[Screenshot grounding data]
====

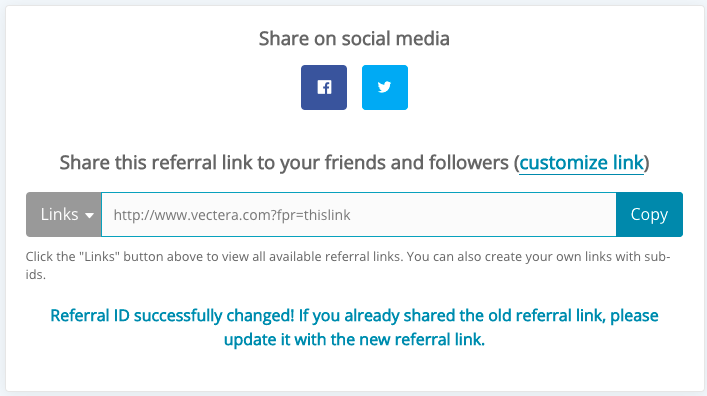Copy the referral link to clipboard
The image size is (707, 396).
tap(649, 215)
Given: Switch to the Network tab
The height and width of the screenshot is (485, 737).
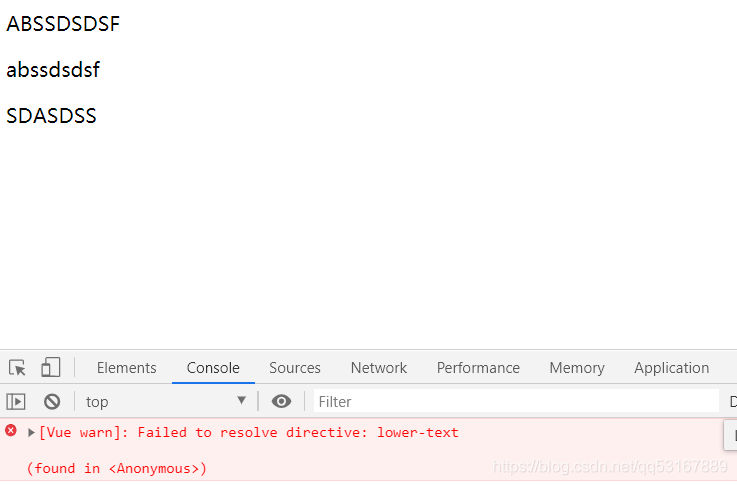Looking at the screenshot, I should tap(379, 368).
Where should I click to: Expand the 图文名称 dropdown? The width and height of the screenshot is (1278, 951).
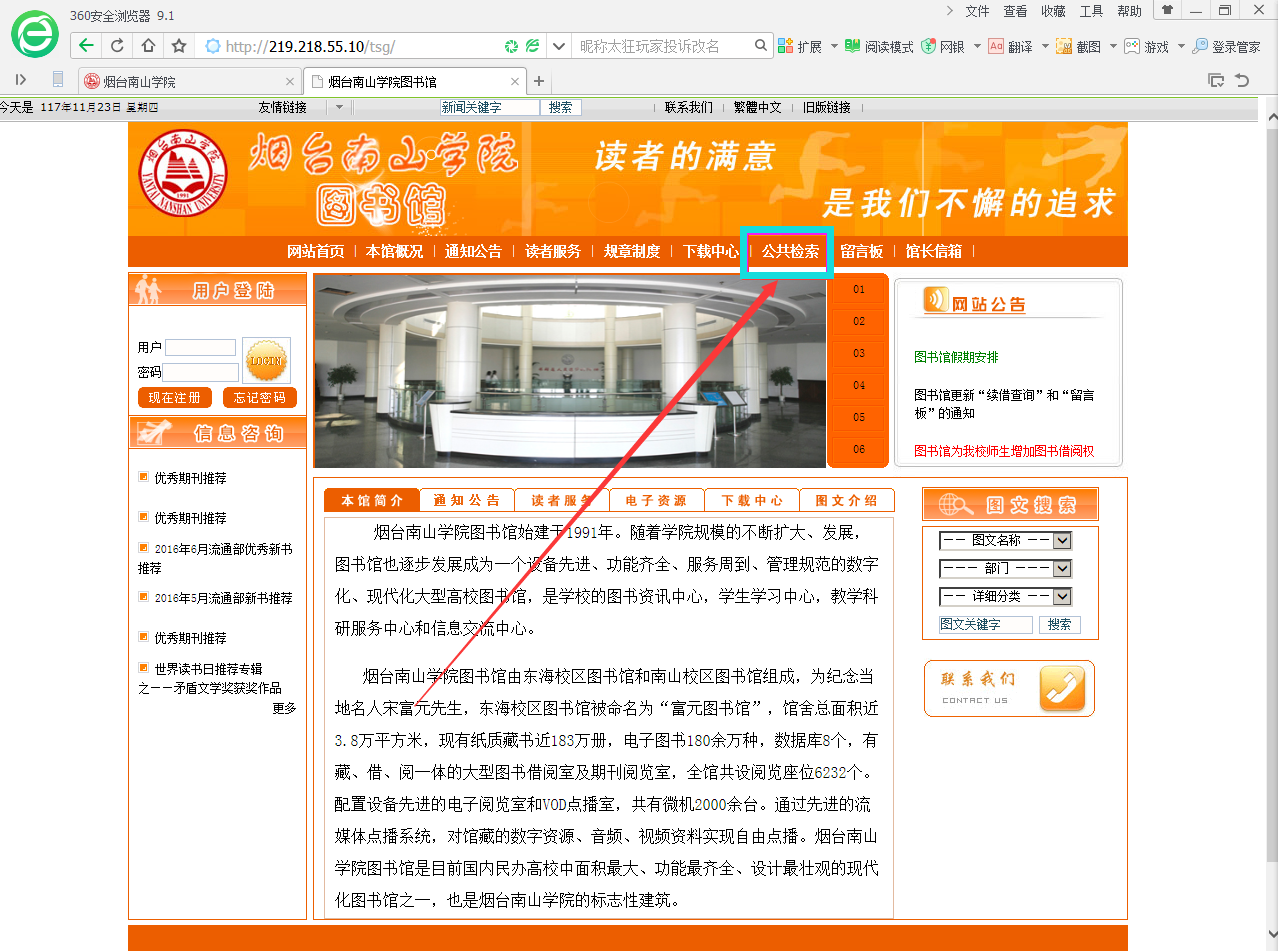point(1061,541)
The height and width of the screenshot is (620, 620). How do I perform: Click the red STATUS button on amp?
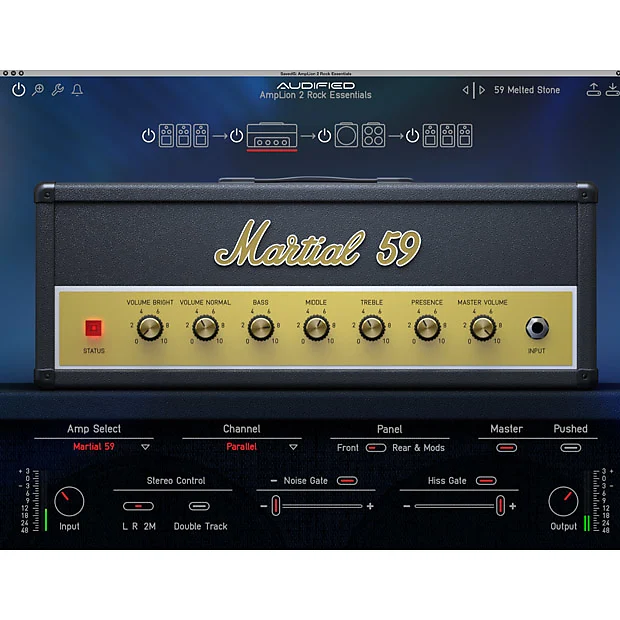[93, 328]
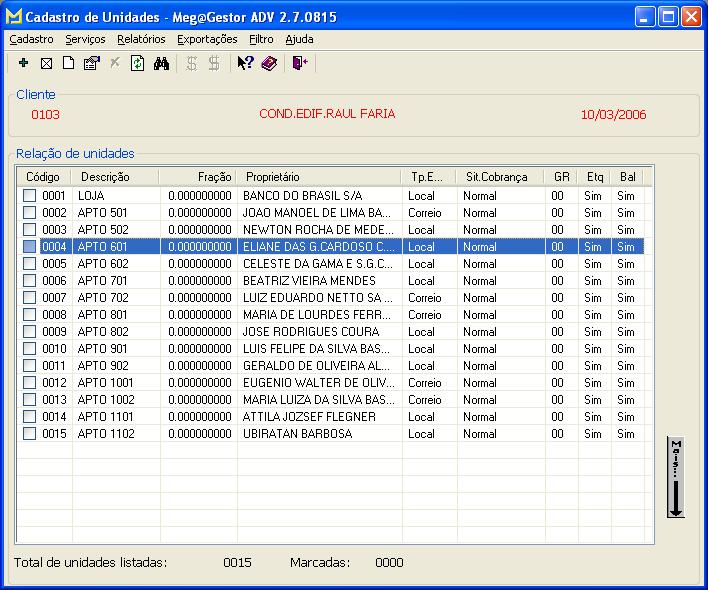Click the Sit.Cobrança column header
The width and height of the screenshot is (708, 590).
pos(498,177)
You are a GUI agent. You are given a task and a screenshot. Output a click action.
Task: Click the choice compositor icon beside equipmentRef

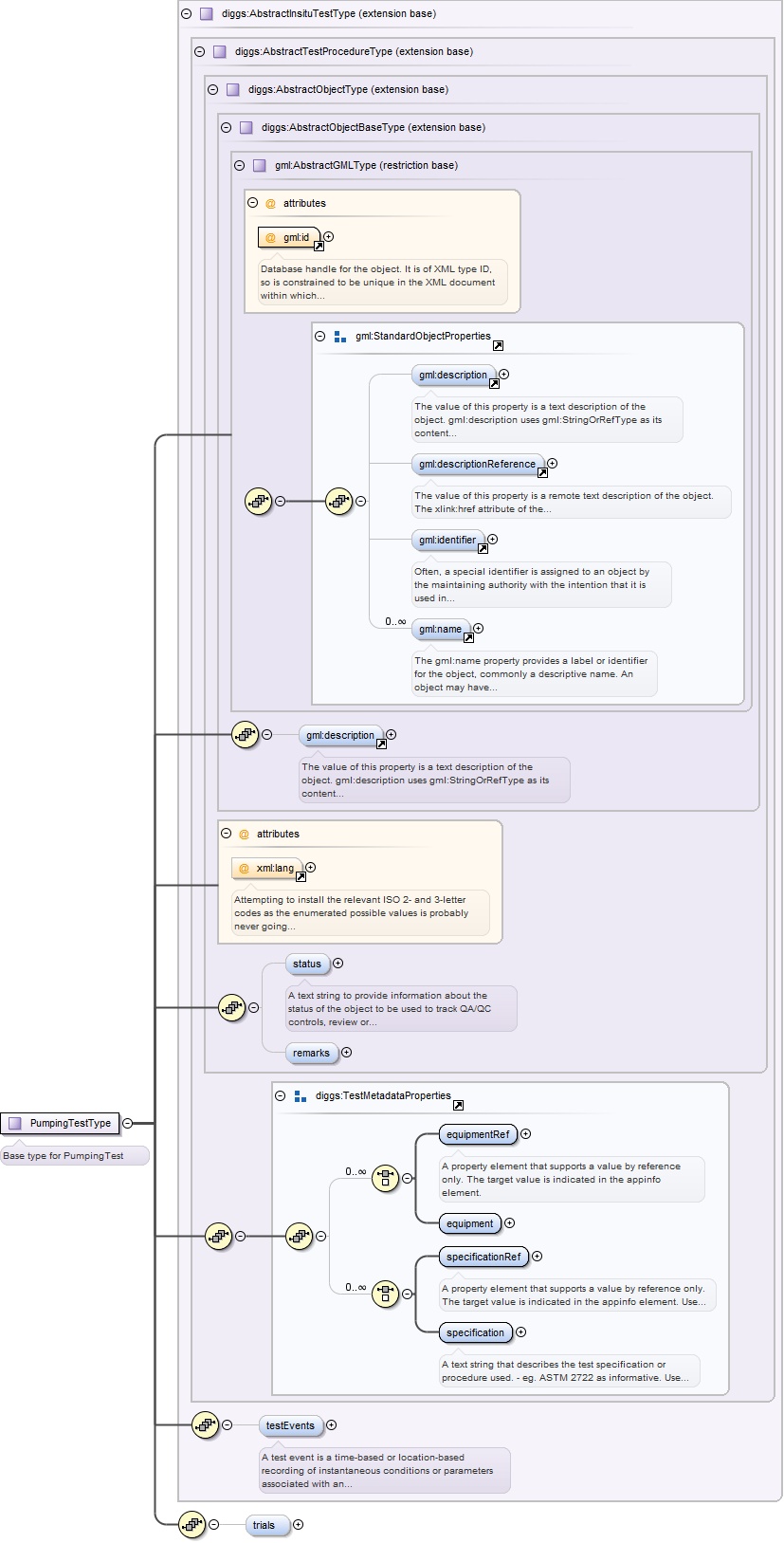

====

◆ WORK ITEM: Give back exactly the lines from the one containing "Given: Switch to the Network tab" to the final line of the entries, both included, and no picture.

◆ RESULT BELOW:
Given: Switch to the Network tab
The height and width of the screenshot is (485, 737).
Looking at the screenshot, I should tap(379, 368).
Where should I click to: Expand the 图文名称 dropdown? The width and height of the screenshot is (1278, 951).
point(1061,541)
The height and width of the screenshot is (620, 620). How do I perform: Click the red STATUS button on amp?
[93, 328]
Click the Sit.Cobrança column header
The width and height of the screenshot is (708, 590).
pos(498,177)
You are a GUI agent. You are given a task and a screenshot. Output a click action.
Task: Click the choice compositor icon beside equipmentRef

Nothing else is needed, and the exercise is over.